A site with 60% US traffic and 40% international will have meaningfully different revenue dynamics than one with 90% US traffic, even at the same total pageview count. If you have traffic from low-CPM markets, your aggregate RPM will be diluted — this is expected, not a sign that your setup is broken.
How your monetization setup affects RPM
The same site with the same traffic can generate dramatically different RPMs depending on how it's monetized. Here's a rough hierarchy:
- AdSense only, no floor: Baseline. Treat this as the minimum floor for comparison.
- AdSense with floor prices set: Typically 10–20% above baseline. Floor prices alone are one of the cheapest optimizations available.
- Header bidding with 3–5 SSPs: Typically 30–50% above AdSense baseline. Competition across demand sources significantly increases the clearing price.
- Header bidding plus native advertising:Typically 60–120% above AdSense baseline. Native placements in content flow add a high-CPM layer on top of display, and the formats don't cannibalize each other significantly.
- Premium network (Mediavine, Raptive) plus native:Typically 100–200% above AdSense baseline for eligible publishers. The premium network handles display optimization at a professional level; native advertising adds incremental revenue on placements the display network doesn't cover.
Diagnosing underperformance
If your RPM is below the benchmark for your vertical, the cause is usually one of a small number of things:
Single demand source
Running a single ad network without header bidding means you have no auction competition. The network pays whatever it determines, with no mechanism to force them to compete. Adding header bidding with multiple SSPs is the single highest-impact technical change most publishers can make.
No floor price
Without a floor, your inventory fills at whatever the market will pay, including impressions clearing at $0.10–$0.30 from low-quality demand. Setting and testing a floor eliminates these impressions and raises the average clearing price on the ones that remain.
Poor placement quality
Ads placed below 5,000 pixels of scroll depth on long-form content have chronically low viewability and attract minimal demand. Consolidating ad slots around the above-the-fold and within-content positions will reduce impression count but increase average CPM and RPM.
No native advertising
If you're running display only, you're leaving native CPMs on the table. In-content native placements consistently outperform below-the-fold display, and the two formats can run in parallel without cannibalizing each other.
RPM benchmarks are useful as a sanity check, but they're a starting point for diagnosis, not a verdict. Most publishers who are underperforming relative to their vertical have a fixable setup issue rather than a fundamental audience or content problem. The gap between a naive setup and an optimized one is often larger than the gap between different content verticals.

*Required work:* Transcribe the passage on ad RPM, starting at the words "- Header bidding plus" and ending after the words "each other significantly.".

*Listed entries:*
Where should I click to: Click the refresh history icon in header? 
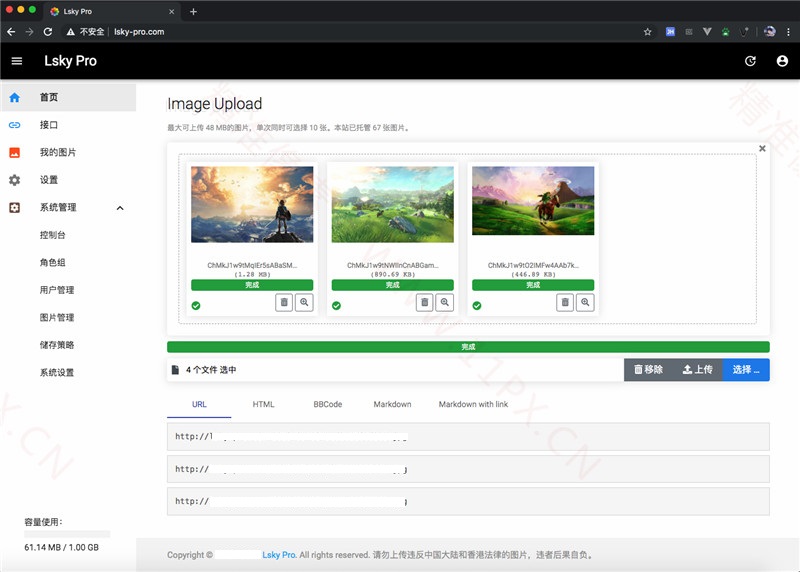point(751,61)
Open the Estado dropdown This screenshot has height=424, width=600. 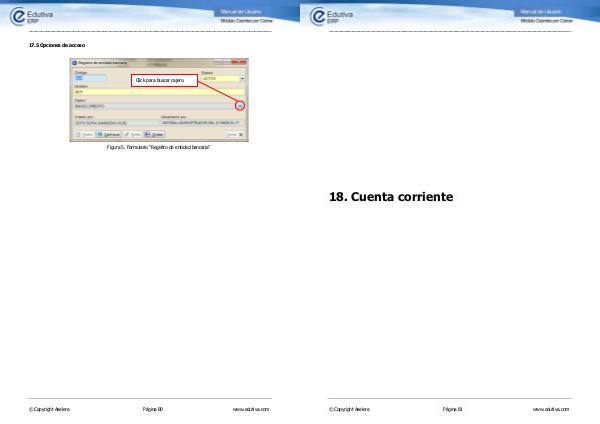[x=242, y=78]
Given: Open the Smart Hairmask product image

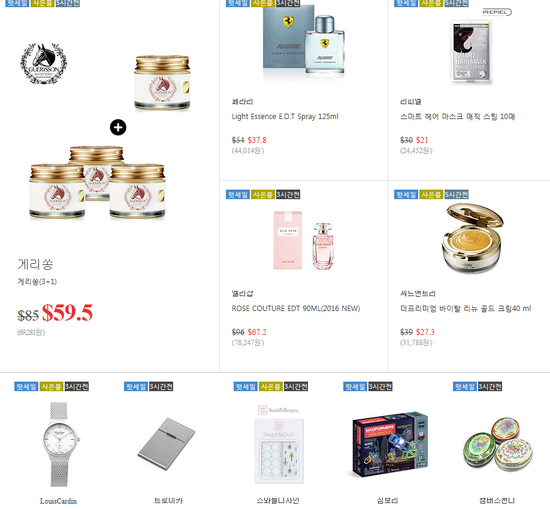Looking at the screenshot, I should [x=471, y=52].
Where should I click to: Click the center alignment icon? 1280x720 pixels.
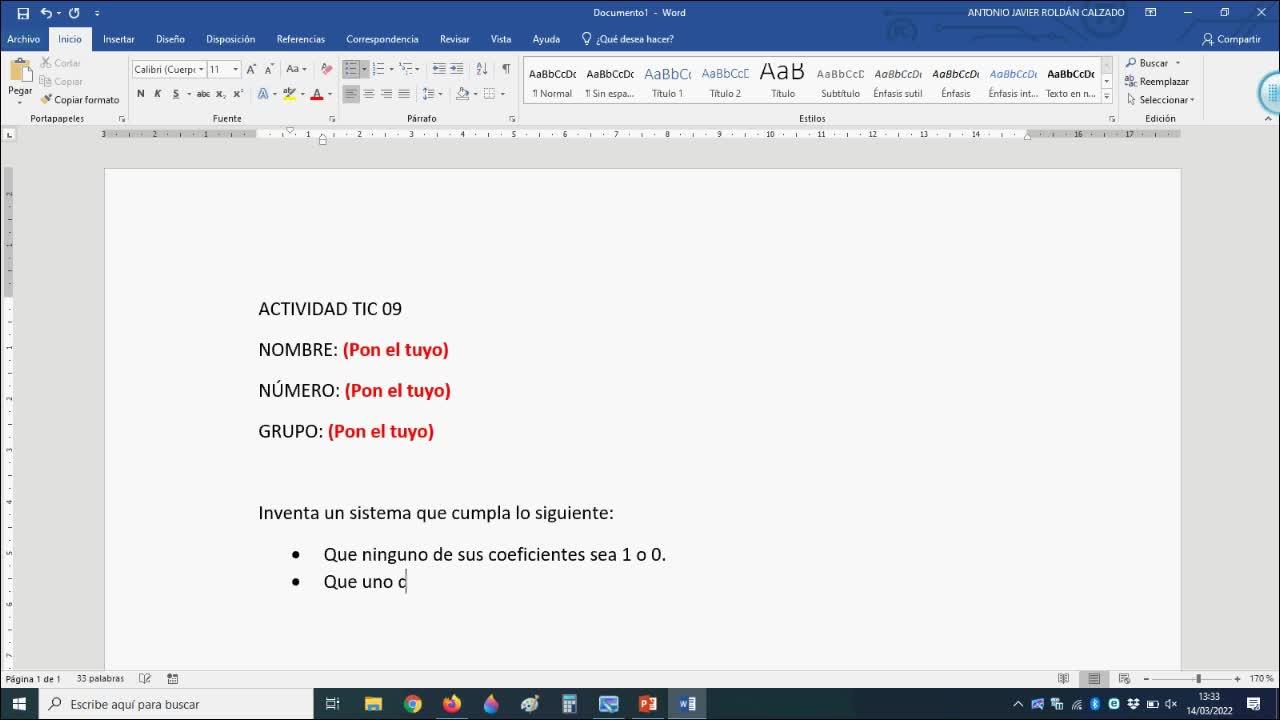[x=369, y=94]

*Written response:*
- Header bidding plus native advertising:Typically 60–120% above AdSense baseline. Native placements in content flow add a high-CPM layer on top of display, and the formats don't cannibalize each other significantly.